= EXERCISE REQUIREMENTS =
Repeat nothing but the lines below running from the one containing "Minimize the Git Setup window" to the one containing "Task: Switch to the Układ tab". Keep both end lines.
** RECORDS FOR THE EXERCISE follows **
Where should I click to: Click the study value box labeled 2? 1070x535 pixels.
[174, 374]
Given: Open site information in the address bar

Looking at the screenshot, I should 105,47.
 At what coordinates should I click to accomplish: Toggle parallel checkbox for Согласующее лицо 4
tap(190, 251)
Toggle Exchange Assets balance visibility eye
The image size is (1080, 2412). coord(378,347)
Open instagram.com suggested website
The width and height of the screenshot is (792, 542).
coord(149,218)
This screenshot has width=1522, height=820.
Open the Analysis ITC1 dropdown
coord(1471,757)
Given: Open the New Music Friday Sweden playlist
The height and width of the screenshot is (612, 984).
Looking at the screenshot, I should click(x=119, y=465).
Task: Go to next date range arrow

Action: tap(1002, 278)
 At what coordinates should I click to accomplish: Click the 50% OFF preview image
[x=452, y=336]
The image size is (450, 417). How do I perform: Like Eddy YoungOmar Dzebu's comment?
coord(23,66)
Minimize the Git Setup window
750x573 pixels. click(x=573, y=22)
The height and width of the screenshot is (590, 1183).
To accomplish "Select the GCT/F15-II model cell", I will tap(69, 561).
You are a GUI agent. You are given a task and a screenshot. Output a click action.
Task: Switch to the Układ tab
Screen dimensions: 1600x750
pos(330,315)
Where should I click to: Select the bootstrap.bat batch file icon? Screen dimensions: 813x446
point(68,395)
** End of RECORDS FOR THE EXERCISE **
= SOLVED PROBLEM =
Minimize the Git Setup window
750x573 pixels. click(x=573, y=22)
The height and width of the screenshot is (590, 1183).
To accomplish "Select the GCT/F15-II model cell", I will tap(69, 561).
You are a GUI agent. You are given a task and a screenshot. Output a click action.
Task: Switch to the Układ tab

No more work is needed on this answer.